The schema of tRuleSurvivorship includes several technical columns like GID, GRP_SIZE, which are not interesting in this example, so you may need to use tFilterColumns to rule these technical columns out and leave the columns carrying actual data to be output. To do this, proceed as follows:

  1. Double-click tFilterColumns to open its Component view.

  2. Click Sync columns to retrieve the schema from its preceding component. If a dialog box pops up to prompt the propagation, click Yes to accept it.

  3. Click the three-dot button next to Edit schema to open the schema editor.

  4. On the tFilterColumns side of this editor, select the GID, GRP_SIZE, MASTER and SCORE columns and click the red cross icon below to remove them.

  5. Click OK to validate these changes and accept the propagation prompted by the pop-up dialog box.

Executing the Job

The tLogRow component is used to present the execution result of the Job. You can configure the presentation mode on its Component view.

To do this, double-click tLogRow to open the Component view and in the Mode area, select the Table (print values in cells of a table) check box.

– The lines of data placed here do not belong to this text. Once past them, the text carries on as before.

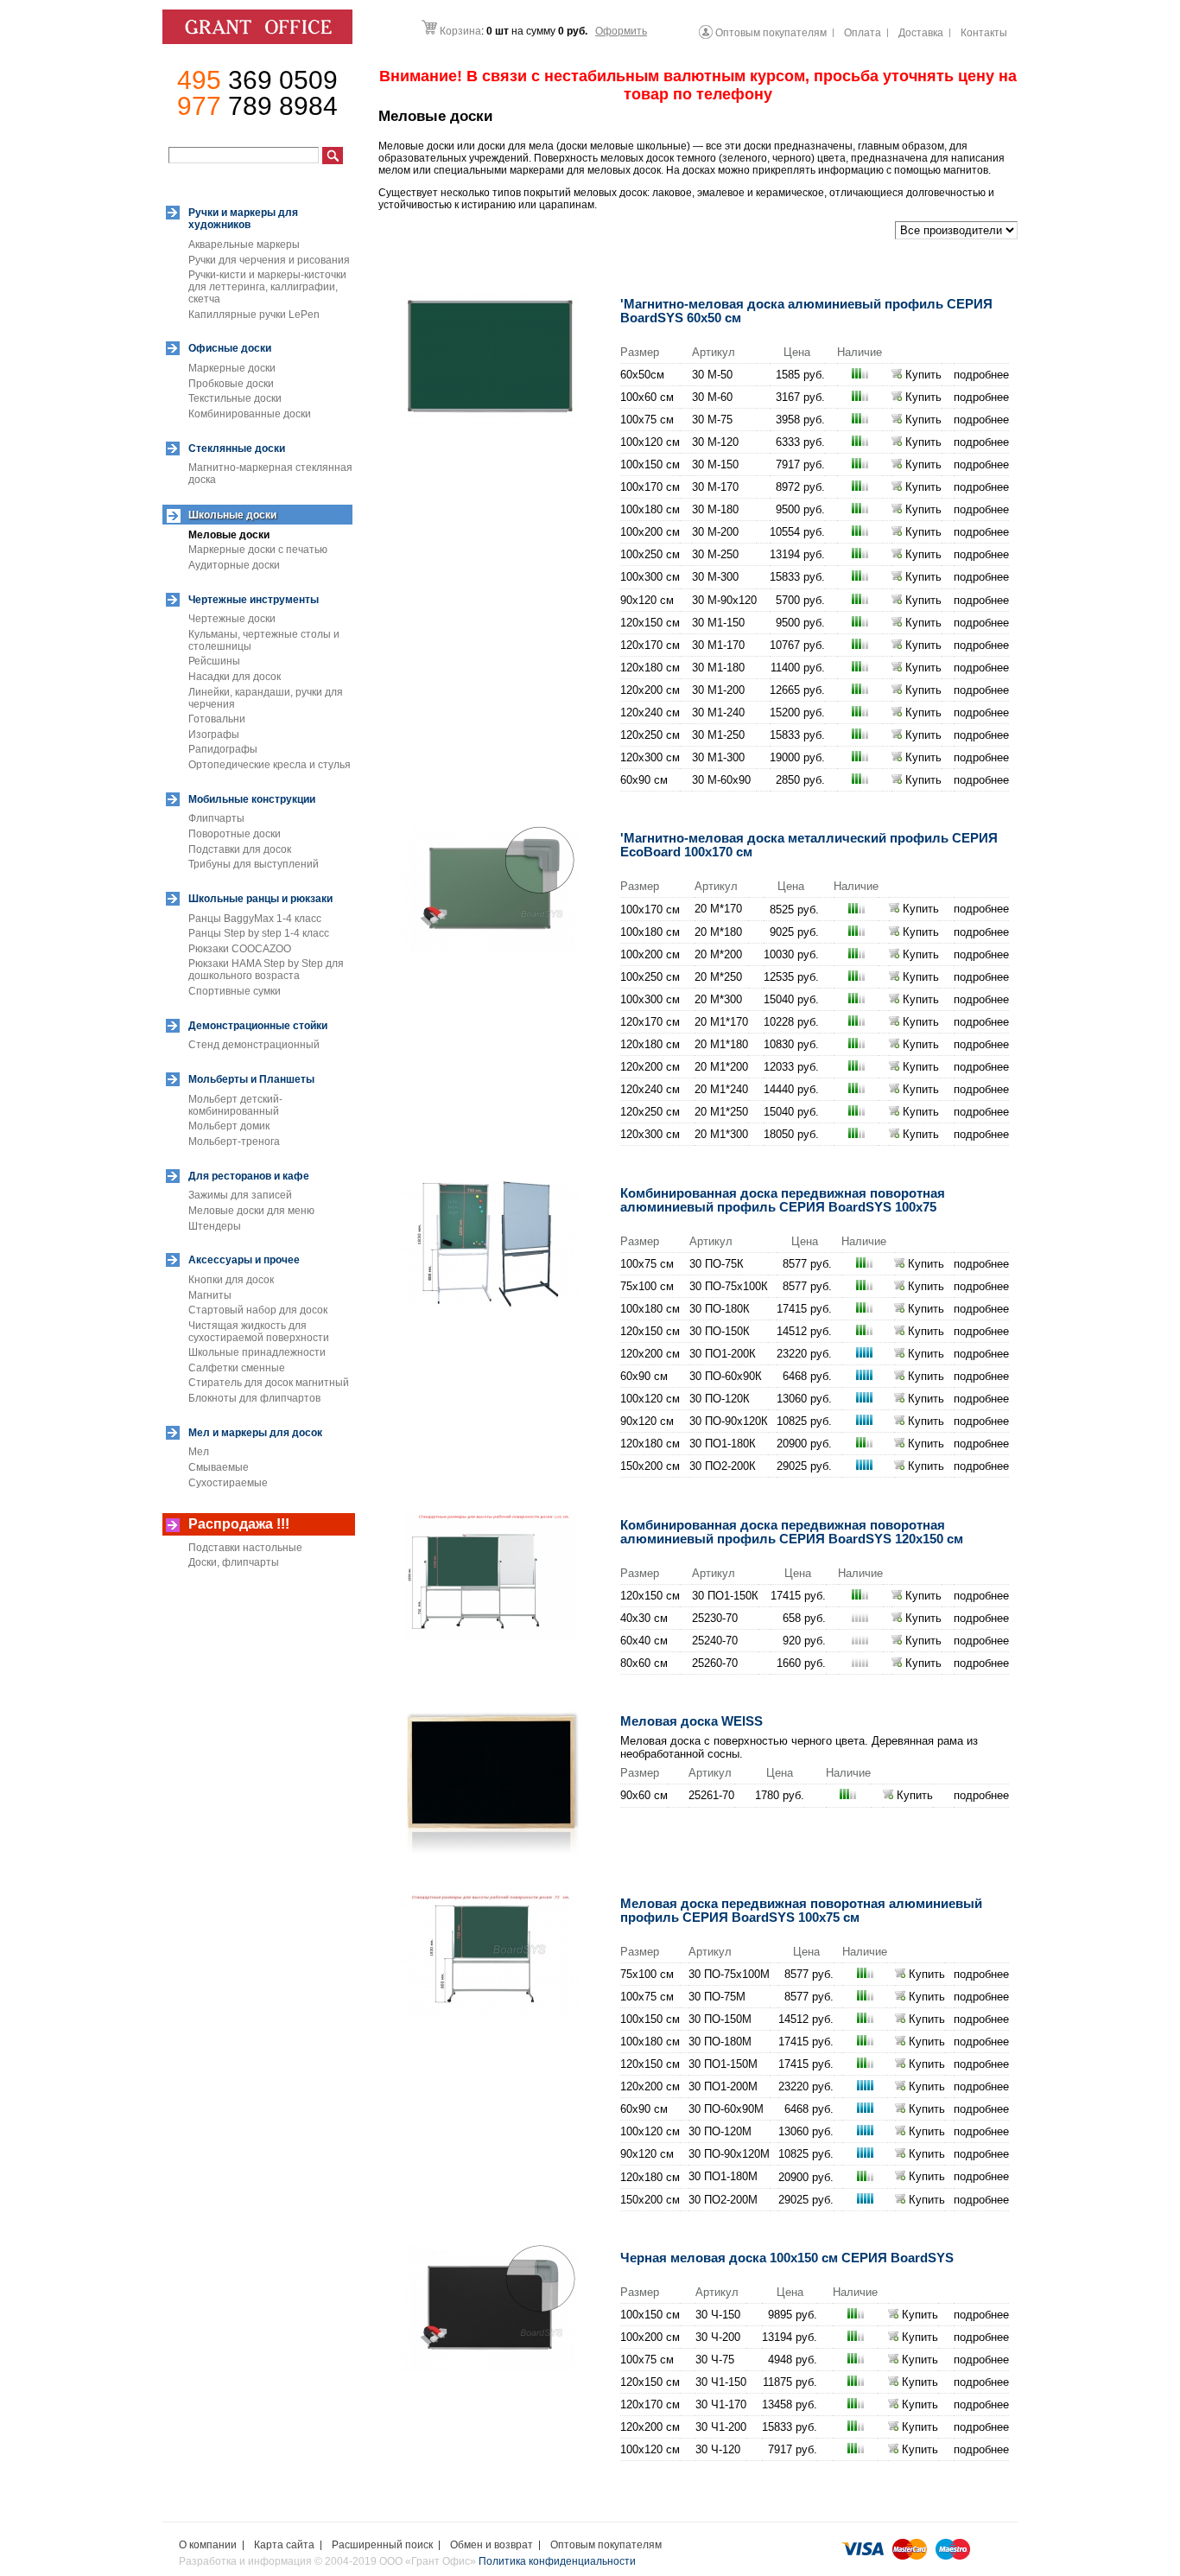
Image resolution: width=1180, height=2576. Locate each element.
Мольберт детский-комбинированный (235, 1105)
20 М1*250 (721, 1111)
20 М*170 (718, 908)
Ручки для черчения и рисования (269, 260)
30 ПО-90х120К (728, 1421)
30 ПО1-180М (723, 2176)
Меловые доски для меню (251, 1211)
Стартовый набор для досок (257, 1310)
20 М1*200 (721, 1066)
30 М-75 (712, 419)
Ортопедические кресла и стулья (269, 765)
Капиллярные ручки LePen (254, 314)
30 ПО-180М (720, 2041)
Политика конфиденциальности (557, 2561)
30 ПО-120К (719, 1398)
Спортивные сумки (234, 991)
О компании (208, 2545)
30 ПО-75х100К (728, 1286)
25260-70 (715, 1663)
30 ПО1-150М (723, 2064)
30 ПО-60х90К (725, 1376)
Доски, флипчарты (233, 1562)
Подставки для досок (239, 849)
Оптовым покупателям (606, 2545)
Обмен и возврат (491, 2545)
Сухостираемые (228, 1483)
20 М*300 (718, 999)
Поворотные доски (234, 834)
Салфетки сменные (236, 1368)
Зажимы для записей (240, 1195)
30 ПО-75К (716, 1263)
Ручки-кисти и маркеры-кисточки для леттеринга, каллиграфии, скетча (267, 287)
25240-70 (715, 1640)
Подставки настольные (245, 1548)
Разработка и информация (245, 2561)
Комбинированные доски (249, 414)
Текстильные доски (235, 398)
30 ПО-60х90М (726, 2108)
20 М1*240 (721, 1089)
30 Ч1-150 (720, 2382)
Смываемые (218, 1467)
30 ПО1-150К (725, 1595)
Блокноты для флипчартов (254, 1398)
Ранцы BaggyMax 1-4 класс (254, 919)
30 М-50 (712, 374)
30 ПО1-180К (722, 1443)
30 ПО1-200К (722, 1353)
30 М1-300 (718, 757)
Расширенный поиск (382, 2545)
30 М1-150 (718, 622)
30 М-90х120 (724, 600)
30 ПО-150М (720, 2019)
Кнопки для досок (231, 1280)
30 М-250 (715, 554)
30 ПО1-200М (723, 2086)
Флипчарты (216, 818)
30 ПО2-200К (722, 1466)
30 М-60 (712, 397)
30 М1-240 (718, 712)
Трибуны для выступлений (253, 864)
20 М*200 (718, 954)
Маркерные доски (232, 368)
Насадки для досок (234, 677)
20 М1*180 (721, 1044)
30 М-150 (715, 464)
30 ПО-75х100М (729, 1974)
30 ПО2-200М (723, 2199)
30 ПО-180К (719, 1308)
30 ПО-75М (716, 1996)
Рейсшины (214, 661)
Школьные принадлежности (257, 1352)
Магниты (210, 1295)
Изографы (213, 734)
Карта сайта (284, 2545)
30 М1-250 (718, 734)
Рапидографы (222, 749)
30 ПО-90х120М (729, 2153)
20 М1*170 (721, 1021)
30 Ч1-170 (720, 2404)
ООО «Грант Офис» (429, 2561)
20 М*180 (718, 931)
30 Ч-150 (717, 2314)
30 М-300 (715, 576)
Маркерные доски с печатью (257, 550)
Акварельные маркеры (244, 245)
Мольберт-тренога (234, 1141)
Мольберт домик (229, 1126)
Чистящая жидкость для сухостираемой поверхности (258, 1332)
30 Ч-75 (714, 2359)
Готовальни (216, 719)
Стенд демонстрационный (254, 1045)
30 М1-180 (718, 667)
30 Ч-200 (717, 2337)
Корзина (460, 31)
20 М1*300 (721, 1134)
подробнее (981, 374)
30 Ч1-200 (720, 2426)
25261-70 (711, 1795)
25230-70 (715, 1618)
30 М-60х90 (721, 779)
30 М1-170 (718, 645)
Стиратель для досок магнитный (268, 1383)
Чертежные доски (232, 619)
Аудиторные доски (234, 565)
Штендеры (214, 1226)
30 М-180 (715, 509)
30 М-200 (715, 531)
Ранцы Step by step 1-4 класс (258, 933)
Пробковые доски (231, 384)
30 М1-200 (718, 690)
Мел (198, 1452)
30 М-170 (715, 486)
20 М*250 (718, 976)
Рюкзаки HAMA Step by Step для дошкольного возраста (266, 969)
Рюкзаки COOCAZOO (239, 949)
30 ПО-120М (720, 2131)
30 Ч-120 (717, 2449)
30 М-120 (715, 442)
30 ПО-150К (719, 1331)
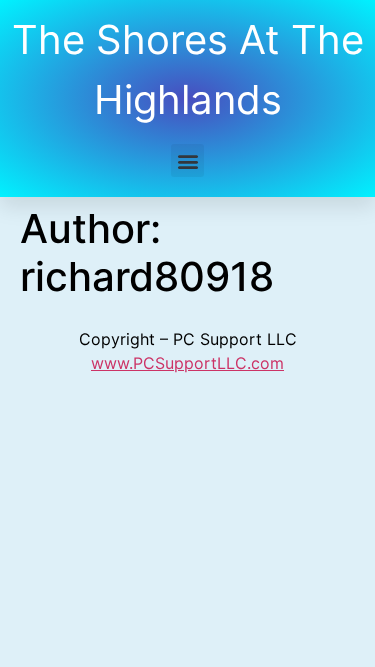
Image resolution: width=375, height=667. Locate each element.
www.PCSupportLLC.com (187, 363)
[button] (187, 160)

To execute this Job, press F6.

Once done, the Run view is opened automatically, where you can check the execution result.

You can read that the last row is the survivor record because its SURVIVOR column indicates true. This record is composed of the best-of-breed data of each column from the four other rows which are the duplicates of the same group.

The CONFLICT column presents the columns carrying more than one record field values compliant with the given validation rules. Take the credibility column for example: apart from the survivor record whose credibility is 5.0, the CONFLICT column indicates that the credibility of the second record GRIZZARD is 4.0, also bigger than 3, the threshold set in the rules you have defined, however, as the credibility 5.0 appears in the first record GRIZZARD CO., tRuleSurvivorship selects it as best-of-breed data.